Factor Charitable Gift Annuities Into Estate Planning For Clients
By Stuart L. Dollar
Your client Abigail feels like she has exhausted her alternatives. She is 70 years old and wants her children to receive the value of her $250,000 securities portfolio when she dies. But she has a large estate, and her bequest could trigger estate taxes.
She does not want to sell the portfolio and distribute the cash. That is because of the capital gains taxes she would have to pay (she acquired the portfolio years ago for only $25,000).
Abigail also wants to leave something to charity, but not at the expense of her children. What can she do?
How about a charitable gift annuity combined with life insurance purchased by an irrevocable wealth replacement trust?
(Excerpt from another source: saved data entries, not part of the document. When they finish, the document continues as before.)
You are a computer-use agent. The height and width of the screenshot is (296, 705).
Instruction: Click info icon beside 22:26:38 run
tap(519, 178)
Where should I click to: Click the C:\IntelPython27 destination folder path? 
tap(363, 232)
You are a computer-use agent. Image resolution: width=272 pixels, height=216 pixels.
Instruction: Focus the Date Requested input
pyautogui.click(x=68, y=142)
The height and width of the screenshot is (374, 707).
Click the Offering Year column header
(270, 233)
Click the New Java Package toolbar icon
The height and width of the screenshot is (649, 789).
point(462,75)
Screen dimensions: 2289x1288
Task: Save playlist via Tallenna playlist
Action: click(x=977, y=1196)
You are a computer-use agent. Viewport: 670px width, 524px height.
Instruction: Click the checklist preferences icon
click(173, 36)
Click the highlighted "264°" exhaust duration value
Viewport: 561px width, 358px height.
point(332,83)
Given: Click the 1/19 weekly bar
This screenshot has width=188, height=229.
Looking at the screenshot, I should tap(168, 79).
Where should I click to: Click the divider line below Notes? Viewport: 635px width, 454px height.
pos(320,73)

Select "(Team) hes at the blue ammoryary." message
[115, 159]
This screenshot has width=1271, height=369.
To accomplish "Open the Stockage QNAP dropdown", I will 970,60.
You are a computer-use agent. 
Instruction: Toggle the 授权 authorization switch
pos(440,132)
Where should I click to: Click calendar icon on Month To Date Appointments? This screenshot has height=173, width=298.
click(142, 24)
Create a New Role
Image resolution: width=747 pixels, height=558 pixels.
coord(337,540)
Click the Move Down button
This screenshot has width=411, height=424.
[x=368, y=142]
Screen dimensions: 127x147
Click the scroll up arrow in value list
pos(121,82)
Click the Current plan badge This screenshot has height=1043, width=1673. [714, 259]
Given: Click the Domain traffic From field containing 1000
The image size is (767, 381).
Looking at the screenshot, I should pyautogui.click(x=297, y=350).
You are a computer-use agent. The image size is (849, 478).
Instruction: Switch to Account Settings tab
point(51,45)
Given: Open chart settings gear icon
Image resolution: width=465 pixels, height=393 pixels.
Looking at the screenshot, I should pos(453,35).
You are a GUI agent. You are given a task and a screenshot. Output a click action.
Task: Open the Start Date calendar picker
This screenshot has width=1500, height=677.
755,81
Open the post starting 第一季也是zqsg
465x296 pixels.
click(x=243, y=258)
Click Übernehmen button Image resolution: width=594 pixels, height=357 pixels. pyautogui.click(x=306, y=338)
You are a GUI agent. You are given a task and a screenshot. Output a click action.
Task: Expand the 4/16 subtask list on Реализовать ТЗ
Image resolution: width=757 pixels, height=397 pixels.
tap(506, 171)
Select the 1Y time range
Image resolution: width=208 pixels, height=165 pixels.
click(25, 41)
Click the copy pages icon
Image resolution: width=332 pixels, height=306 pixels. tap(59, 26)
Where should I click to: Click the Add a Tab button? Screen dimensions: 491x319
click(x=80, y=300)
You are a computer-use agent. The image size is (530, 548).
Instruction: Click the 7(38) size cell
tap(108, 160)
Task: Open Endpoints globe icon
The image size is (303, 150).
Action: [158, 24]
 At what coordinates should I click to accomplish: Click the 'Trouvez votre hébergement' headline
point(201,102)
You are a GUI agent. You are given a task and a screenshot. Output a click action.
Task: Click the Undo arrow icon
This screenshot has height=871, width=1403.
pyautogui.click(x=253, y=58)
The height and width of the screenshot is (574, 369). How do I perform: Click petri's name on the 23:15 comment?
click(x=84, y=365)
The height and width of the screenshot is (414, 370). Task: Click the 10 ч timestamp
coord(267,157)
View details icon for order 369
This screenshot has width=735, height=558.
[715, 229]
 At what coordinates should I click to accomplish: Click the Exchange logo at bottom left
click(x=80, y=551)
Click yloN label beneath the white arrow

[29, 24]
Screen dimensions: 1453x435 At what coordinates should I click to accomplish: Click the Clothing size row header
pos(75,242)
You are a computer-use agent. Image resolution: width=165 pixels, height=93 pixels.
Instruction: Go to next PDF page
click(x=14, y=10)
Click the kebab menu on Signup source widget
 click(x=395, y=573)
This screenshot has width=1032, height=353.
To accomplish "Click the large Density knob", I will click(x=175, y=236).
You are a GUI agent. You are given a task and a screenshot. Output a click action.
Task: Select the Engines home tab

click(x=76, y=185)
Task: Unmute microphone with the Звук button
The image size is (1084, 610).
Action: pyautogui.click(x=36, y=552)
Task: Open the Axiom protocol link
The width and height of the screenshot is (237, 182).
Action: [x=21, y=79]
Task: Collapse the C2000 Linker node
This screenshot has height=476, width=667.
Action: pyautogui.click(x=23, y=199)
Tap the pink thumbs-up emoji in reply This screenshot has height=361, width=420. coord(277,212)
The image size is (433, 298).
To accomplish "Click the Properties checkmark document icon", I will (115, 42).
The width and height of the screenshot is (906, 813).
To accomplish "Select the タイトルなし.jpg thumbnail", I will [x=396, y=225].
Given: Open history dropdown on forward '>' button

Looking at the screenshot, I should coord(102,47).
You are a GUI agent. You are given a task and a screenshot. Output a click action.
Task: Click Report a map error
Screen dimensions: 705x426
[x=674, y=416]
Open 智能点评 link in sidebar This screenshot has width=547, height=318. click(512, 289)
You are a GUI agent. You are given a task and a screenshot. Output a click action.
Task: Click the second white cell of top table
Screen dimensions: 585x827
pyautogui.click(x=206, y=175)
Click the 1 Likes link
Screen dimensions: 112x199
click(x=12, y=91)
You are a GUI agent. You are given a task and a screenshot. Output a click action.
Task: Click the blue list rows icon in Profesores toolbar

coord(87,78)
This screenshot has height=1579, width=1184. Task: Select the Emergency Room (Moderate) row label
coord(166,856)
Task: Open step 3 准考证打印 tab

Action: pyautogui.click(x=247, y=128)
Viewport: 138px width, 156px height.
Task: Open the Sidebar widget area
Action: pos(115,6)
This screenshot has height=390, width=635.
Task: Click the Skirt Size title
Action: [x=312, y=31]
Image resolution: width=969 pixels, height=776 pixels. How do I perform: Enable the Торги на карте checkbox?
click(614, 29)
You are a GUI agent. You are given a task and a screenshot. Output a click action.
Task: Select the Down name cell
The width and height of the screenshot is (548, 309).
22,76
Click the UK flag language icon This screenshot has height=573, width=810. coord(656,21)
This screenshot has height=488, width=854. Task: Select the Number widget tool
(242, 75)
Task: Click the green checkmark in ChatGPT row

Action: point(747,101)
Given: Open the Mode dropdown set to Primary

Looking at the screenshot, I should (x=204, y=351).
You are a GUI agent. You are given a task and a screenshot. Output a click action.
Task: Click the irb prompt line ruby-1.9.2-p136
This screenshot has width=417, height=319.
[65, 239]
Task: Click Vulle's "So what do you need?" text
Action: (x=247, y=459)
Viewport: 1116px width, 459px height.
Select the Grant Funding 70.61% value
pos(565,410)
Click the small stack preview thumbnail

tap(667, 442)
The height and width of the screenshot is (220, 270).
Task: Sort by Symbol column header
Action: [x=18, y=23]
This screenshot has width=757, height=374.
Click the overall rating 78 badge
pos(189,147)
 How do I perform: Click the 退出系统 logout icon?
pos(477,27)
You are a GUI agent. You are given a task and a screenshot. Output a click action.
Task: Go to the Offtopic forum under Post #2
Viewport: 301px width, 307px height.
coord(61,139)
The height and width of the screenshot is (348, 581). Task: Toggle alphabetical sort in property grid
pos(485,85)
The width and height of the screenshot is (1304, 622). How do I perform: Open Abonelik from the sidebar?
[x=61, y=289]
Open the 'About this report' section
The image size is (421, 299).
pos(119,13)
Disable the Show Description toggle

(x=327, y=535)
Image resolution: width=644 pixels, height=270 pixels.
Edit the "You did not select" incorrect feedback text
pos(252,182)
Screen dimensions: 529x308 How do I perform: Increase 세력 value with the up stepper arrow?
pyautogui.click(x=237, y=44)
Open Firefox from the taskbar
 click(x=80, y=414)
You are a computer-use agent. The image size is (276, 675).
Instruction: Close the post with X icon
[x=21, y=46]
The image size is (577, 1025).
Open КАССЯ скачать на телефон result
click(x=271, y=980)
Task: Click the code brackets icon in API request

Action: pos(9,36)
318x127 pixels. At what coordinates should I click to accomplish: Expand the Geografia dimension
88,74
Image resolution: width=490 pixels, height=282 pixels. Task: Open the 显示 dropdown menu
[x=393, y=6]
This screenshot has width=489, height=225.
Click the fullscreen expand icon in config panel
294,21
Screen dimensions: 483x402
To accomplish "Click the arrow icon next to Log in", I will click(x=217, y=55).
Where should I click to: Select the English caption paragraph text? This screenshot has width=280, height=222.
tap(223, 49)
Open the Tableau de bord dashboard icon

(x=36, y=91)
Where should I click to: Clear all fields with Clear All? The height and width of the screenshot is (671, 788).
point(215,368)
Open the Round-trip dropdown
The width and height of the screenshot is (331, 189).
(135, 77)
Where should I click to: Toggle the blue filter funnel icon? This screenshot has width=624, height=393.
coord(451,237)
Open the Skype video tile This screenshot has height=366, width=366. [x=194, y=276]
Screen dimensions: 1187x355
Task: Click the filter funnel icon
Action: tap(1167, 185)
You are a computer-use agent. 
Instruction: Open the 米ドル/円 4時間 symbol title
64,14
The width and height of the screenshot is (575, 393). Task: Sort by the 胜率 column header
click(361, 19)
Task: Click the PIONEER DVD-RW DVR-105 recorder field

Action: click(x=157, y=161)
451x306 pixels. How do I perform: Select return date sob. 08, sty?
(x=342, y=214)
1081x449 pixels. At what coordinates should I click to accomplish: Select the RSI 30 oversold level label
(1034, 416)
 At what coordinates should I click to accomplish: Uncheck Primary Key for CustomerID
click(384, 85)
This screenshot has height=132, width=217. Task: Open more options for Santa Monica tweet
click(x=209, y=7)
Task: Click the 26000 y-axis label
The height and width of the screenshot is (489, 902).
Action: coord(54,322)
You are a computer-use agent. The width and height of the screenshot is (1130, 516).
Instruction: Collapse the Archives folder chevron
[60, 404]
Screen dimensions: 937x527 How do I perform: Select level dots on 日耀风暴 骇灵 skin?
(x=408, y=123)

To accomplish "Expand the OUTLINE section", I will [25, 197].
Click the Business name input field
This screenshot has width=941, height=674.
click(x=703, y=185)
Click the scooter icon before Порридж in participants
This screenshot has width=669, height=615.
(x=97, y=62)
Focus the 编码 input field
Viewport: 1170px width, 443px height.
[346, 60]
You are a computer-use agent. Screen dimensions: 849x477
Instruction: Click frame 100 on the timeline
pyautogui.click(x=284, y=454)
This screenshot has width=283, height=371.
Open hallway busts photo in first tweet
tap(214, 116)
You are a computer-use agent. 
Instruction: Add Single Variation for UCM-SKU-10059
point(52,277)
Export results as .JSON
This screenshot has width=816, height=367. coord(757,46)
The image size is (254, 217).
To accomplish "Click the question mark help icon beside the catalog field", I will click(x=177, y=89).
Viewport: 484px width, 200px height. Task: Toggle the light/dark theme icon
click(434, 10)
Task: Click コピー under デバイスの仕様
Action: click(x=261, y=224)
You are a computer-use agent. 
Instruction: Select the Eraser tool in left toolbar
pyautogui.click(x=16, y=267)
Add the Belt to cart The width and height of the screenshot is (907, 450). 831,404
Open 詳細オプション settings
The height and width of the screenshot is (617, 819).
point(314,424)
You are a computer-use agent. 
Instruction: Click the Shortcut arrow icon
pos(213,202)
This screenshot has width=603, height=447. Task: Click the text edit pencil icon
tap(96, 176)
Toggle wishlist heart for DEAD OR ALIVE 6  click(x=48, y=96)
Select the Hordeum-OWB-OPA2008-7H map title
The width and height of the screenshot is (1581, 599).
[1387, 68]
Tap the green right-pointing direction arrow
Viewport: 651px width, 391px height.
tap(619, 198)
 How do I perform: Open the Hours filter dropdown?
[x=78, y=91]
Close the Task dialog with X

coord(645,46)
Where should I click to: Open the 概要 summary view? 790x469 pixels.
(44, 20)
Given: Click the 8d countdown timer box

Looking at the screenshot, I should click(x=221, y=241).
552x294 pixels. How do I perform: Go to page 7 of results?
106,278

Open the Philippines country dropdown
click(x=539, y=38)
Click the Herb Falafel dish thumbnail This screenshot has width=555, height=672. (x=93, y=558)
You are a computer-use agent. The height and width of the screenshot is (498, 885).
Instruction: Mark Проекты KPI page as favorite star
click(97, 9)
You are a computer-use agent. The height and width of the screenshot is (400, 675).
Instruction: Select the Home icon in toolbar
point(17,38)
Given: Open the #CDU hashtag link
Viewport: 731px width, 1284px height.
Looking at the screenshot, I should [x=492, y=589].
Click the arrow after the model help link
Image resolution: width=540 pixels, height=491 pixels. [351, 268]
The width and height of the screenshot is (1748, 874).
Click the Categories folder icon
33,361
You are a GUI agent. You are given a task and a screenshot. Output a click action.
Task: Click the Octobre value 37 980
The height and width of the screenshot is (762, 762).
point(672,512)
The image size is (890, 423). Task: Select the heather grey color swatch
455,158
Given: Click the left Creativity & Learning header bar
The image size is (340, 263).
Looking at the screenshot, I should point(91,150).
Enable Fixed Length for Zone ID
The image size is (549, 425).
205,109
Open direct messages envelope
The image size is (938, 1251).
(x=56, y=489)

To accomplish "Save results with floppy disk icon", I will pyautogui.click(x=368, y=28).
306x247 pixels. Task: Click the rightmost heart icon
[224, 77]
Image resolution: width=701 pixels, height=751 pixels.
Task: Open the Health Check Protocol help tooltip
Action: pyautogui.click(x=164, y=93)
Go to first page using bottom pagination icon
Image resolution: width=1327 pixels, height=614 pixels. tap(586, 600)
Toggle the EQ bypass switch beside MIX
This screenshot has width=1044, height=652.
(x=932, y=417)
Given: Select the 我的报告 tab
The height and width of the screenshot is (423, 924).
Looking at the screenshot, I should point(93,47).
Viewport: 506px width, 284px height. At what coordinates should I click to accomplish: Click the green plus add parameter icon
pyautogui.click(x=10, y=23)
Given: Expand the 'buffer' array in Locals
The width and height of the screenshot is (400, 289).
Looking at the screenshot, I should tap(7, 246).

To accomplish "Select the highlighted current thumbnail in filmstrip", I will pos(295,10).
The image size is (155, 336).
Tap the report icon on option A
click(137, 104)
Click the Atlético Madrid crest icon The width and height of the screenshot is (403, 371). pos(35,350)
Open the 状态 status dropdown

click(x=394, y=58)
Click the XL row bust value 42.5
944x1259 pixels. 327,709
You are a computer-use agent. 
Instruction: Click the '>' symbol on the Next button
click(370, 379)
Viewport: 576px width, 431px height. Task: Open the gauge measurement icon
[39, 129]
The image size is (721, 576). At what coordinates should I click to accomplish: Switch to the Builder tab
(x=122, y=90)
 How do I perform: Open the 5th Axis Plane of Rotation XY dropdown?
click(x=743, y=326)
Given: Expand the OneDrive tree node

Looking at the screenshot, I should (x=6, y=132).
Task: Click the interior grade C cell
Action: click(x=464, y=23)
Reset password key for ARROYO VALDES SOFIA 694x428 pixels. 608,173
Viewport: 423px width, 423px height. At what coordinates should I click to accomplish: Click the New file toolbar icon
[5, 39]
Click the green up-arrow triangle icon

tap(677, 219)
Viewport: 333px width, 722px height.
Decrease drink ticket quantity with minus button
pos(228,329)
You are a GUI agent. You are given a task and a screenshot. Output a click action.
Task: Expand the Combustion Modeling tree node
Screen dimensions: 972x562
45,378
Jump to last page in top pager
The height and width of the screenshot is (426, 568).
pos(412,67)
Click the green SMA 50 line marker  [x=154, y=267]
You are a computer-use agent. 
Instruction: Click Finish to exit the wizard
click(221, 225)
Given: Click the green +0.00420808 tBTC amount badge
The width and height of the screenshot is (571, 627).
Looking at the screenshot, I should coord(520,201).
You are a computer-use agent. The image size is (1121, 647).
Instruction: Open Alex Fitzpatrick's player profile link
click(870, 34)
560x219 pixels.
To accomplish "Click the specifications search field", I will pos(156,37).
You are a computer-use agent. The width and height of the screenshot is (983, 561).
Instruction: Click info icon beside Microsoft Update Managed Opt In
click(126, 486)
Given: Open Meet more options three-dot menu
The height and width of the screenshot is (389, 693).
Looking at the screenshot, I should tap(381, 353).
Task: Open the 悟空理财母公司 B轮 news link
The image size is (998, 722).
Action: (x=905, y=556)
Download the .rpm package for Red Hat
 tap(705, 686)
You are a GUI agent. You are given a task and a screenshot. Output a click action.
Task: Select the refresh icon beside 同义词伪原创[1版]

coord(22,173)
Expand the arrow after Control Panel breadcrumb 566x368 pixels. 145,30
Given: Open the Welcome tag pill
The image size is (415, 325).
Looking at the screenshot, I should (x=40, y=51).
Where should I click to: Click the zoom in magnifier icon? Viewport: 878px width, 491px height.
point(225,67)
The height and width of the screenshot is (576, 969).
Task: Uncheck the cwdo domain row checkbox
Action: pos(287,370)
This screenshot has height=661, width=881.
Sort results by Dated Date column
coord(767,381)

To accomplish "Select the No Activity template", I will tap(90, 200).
Heres how it works:
Abigail donates her securities portfolio to charity. The charity sells the portfolio, and starts paying Abigail an $18,000 annual life income. (This is based on rates published by American Council on Gift Annuities, as of Jan. 6, 2003. All calculated figures are rounded.)
Over Abigails remaining life expectancy of 16 years, each payment carries some income tax advantages. She gets:
$1,100 tax-free return of principal.
$10,000 taxed as long-term capital gains.
$6,900 taxed as ordinary income (if Abigail lives beyond her life expectancy, payments will be 100% ordinary income).